Going through Wireless Communication Electronics from Robert Sobot and came across the following. It's repeated throughout the book so my initial thought that it could be an error doesn't seem likely.
Where does the square root come from?
Multiplying the complex conjugate as shown gives me the same answer just without the roots on the denominators.
Is there a specific bit of information that is implied to reach the form they have?
I think the author (or, just as likely, the grad students who did the heavy lifting) made mistakes in writing/editing the textbook. It happens far too often.

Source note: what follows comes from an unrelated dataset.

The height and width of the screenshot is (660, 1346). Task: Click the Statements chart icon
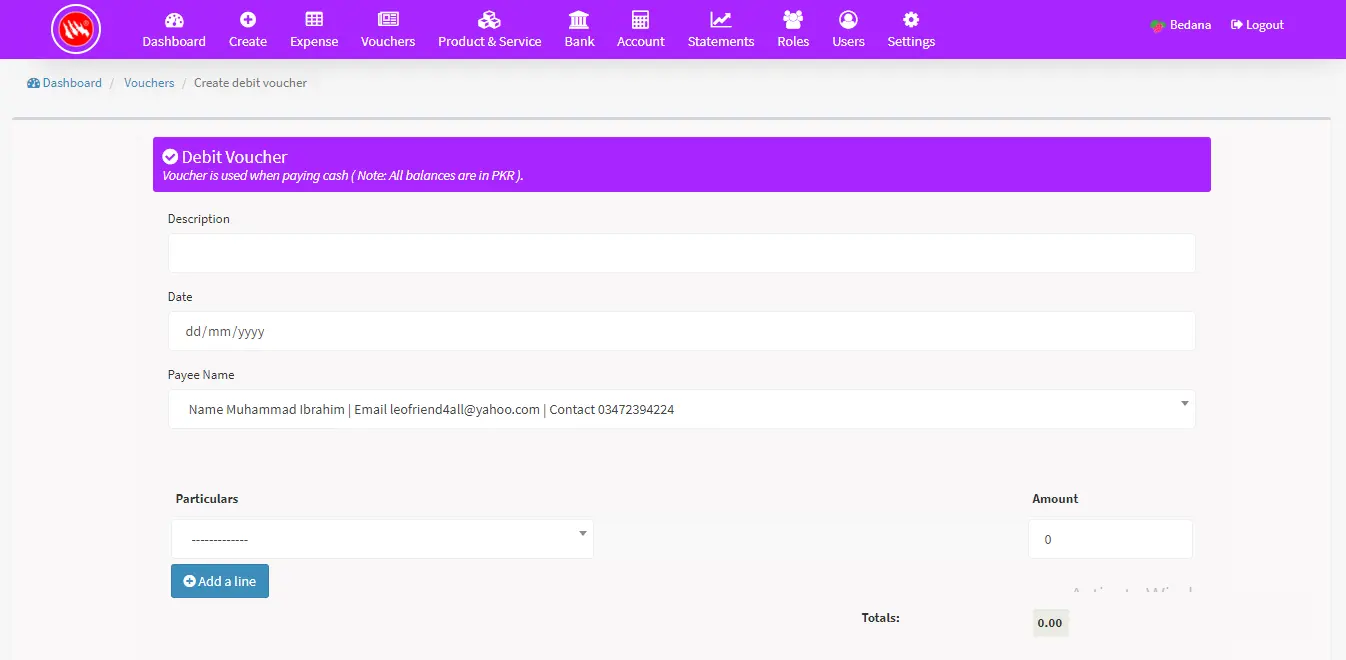tap(721, 20)
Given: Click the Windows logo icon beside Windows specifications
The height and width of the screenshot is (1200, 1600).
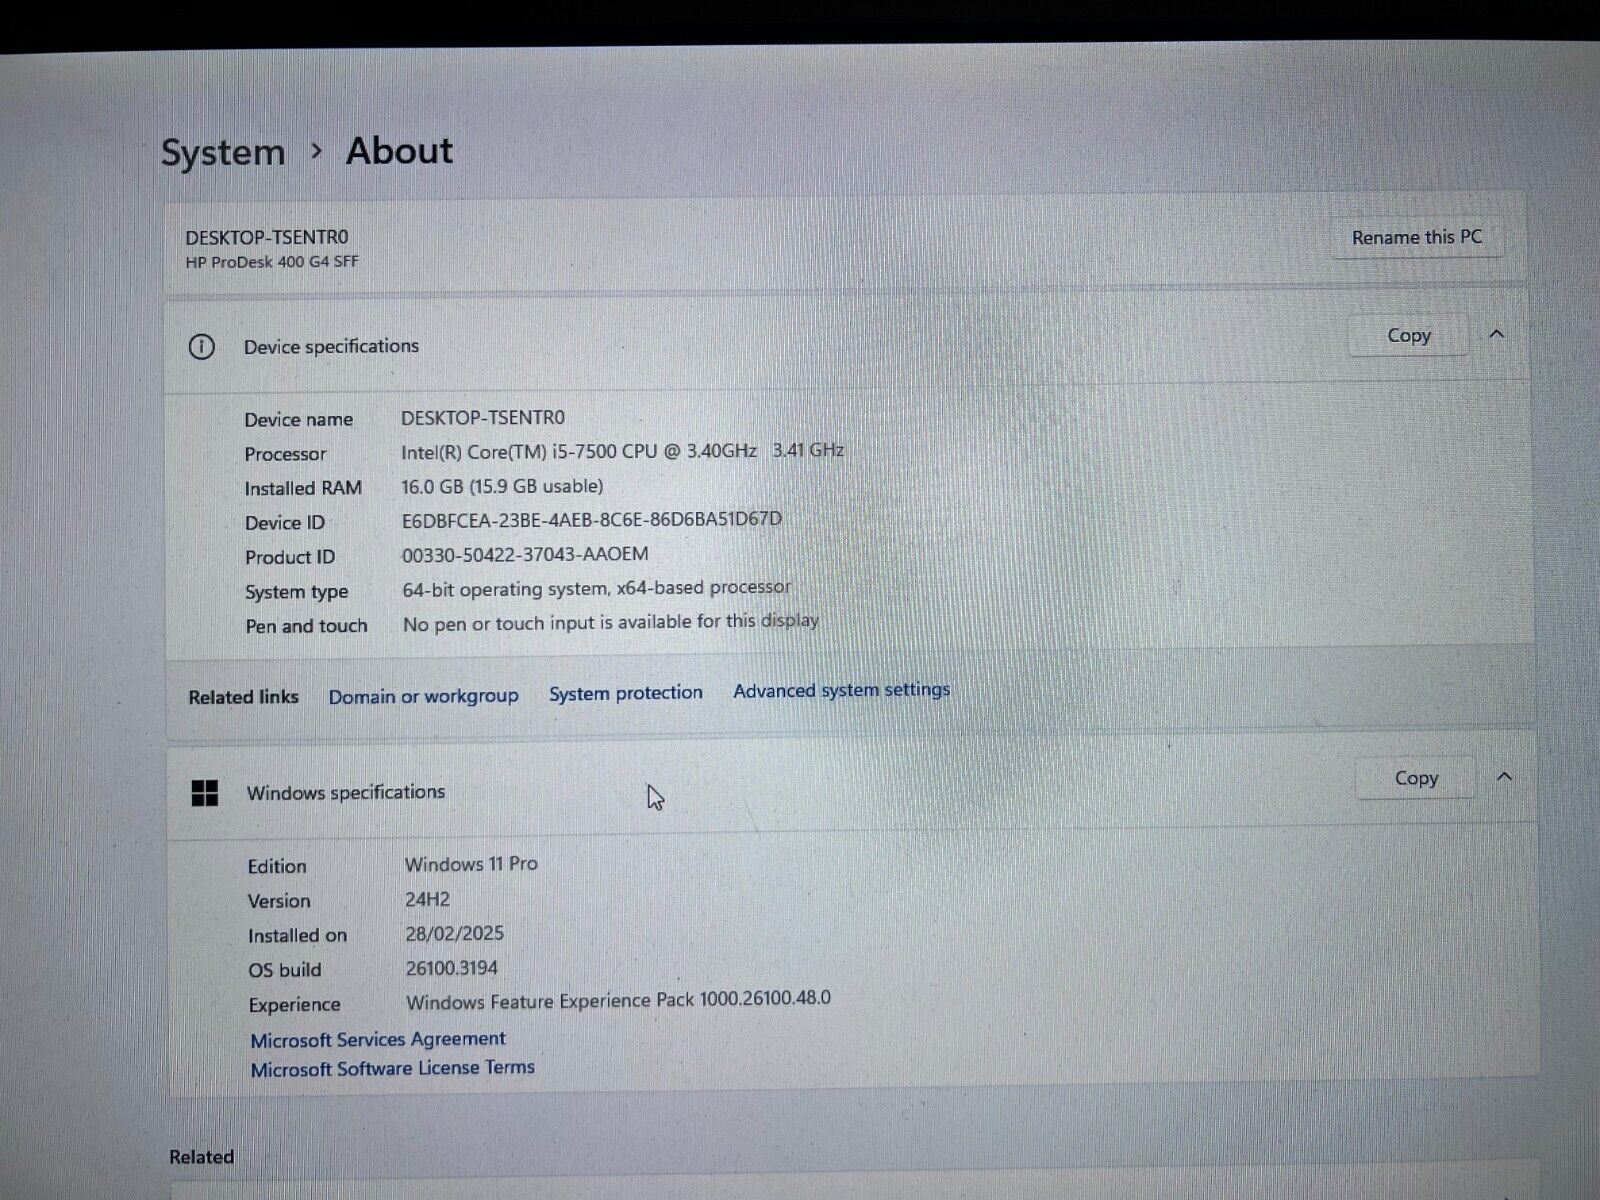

Not a lot of good proof-readers that can read these materials with understanding. And those that are good, these days anyway, aren't proof-reading but doing something that pays better.
(There was a time when "the rest of us" had better access to the better minds available. But that time is long gone (in the US) since very early in the Reagan Era (1981 and 1982 and 1983, in particular) when several significant changes to public science funding and patent law, for reasons requiring many hundreds of pages to explain, totally changed things here, and forever since.)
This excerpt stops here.